▶ **Extracted information**:
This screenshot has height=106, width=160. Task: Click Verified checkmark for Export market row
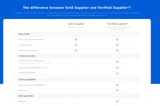click(117, 85)
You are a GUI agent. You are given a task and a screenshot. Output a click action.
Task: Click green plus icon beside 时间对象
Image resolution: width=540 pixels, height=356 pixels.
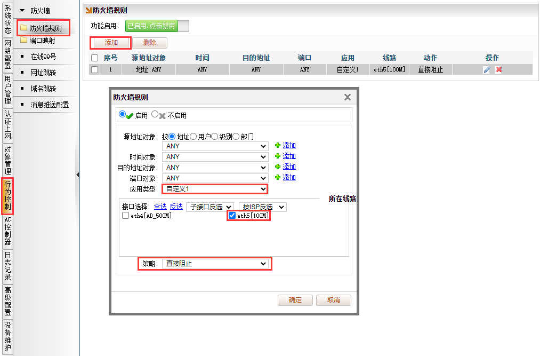[x=277, y=156]
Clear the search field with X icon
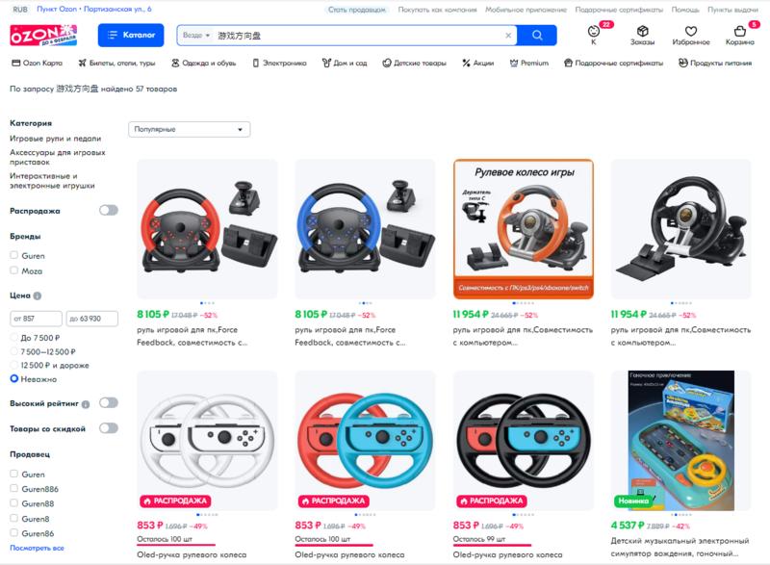The image size is (770, 565). (508, 36)
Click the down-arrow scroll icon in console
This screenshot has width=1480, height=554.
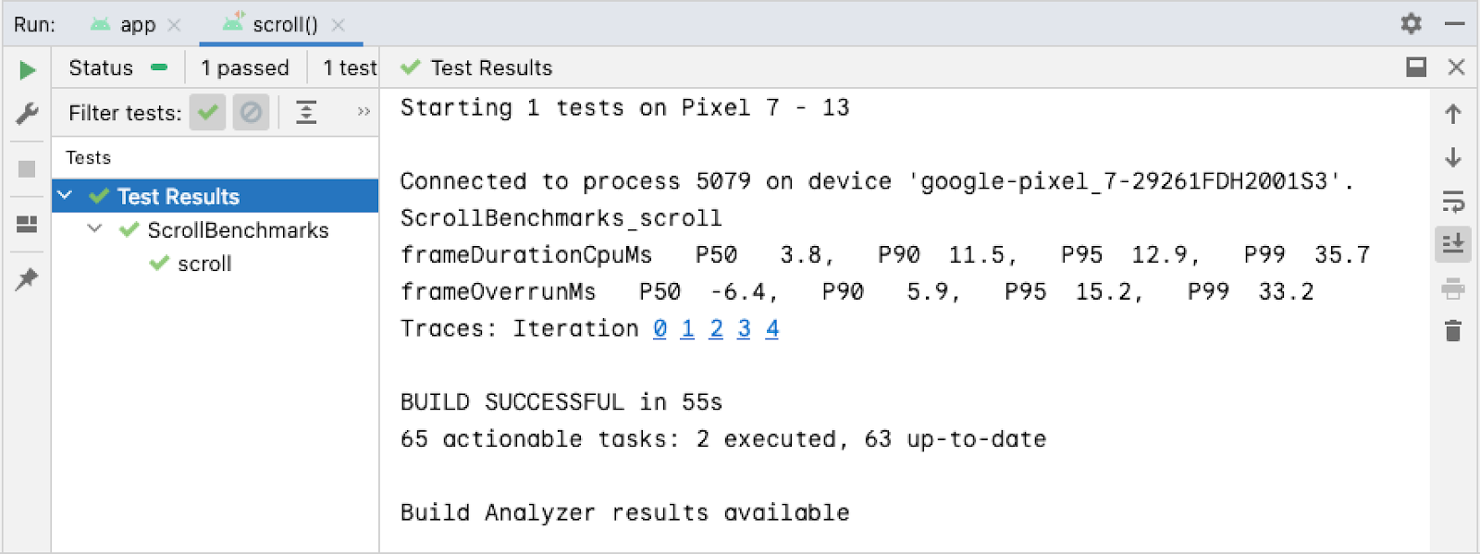[1453, 157]
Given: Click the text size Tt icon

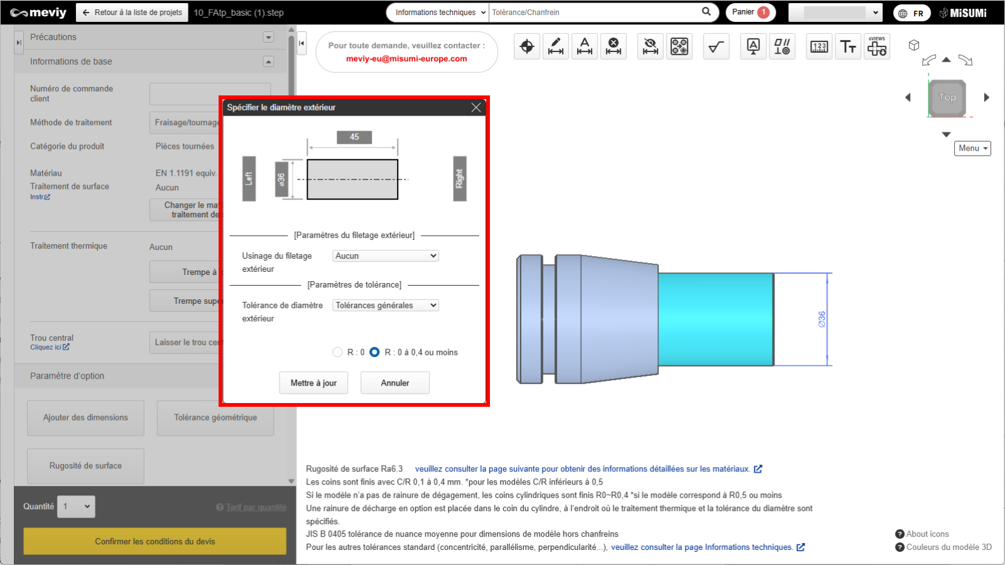Looking at the screenshot, I should [x=848, y=46].
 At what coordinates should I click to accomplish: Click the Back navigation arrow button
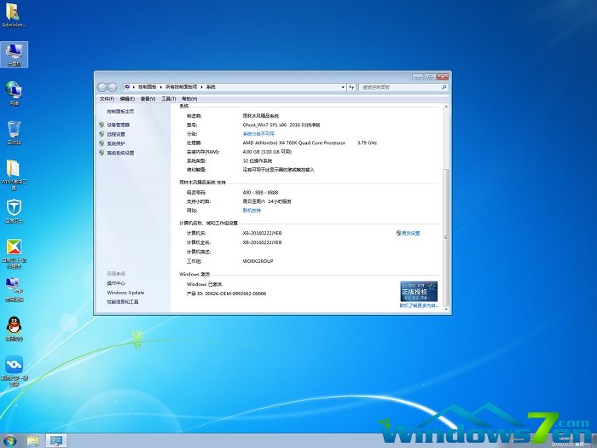[102, 87]
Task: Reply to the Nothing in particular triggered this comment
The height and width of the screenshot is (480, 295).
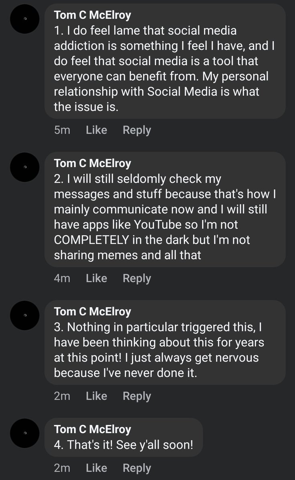Action: coord(137,396)
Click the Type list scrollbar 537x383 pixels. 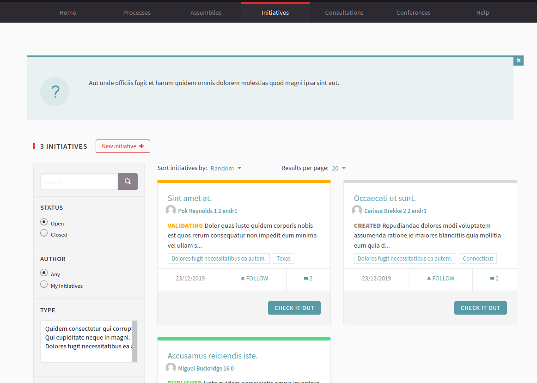pyautogui.click(x=134, y=341)

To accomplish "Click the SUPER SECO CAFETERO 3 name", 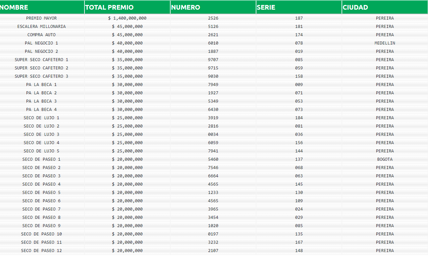I will coord(41,76).
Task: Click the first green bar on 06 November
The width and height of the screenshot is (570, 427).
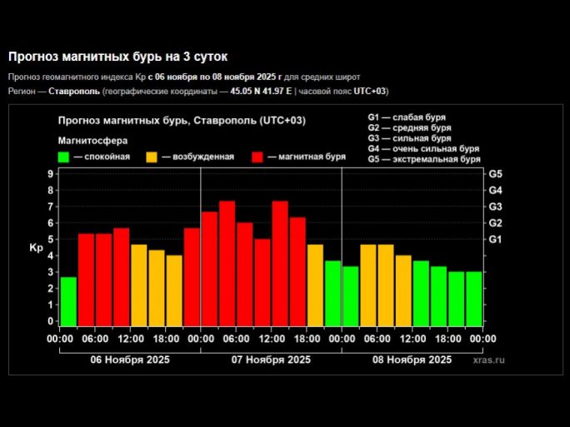Action: pos(68,301)
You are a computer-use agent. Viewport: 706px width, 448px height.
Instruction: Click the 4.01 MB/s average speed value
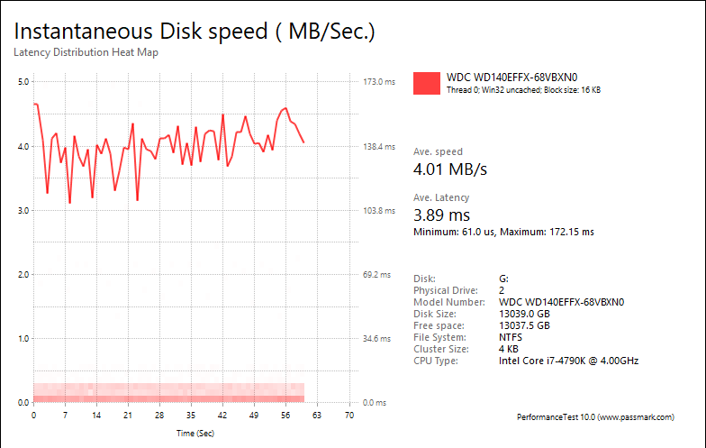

▶ **Activity**: Return exactly the stretch above whose first line contains "Given: Click the text size Tt icon" and whose last line contains "Task: Reply to", and nothing outside it. The pictures should not appear.

▶ **Output of the task**:
Given: Click the text size Tt icon

Looking at the screenshot, I should [x=848, y=46].
 At what coordinates should I click to accomplish: Click the Back navigation arrow button
[102, 87]
Task: Reply to the Nothing in particular triggered this comment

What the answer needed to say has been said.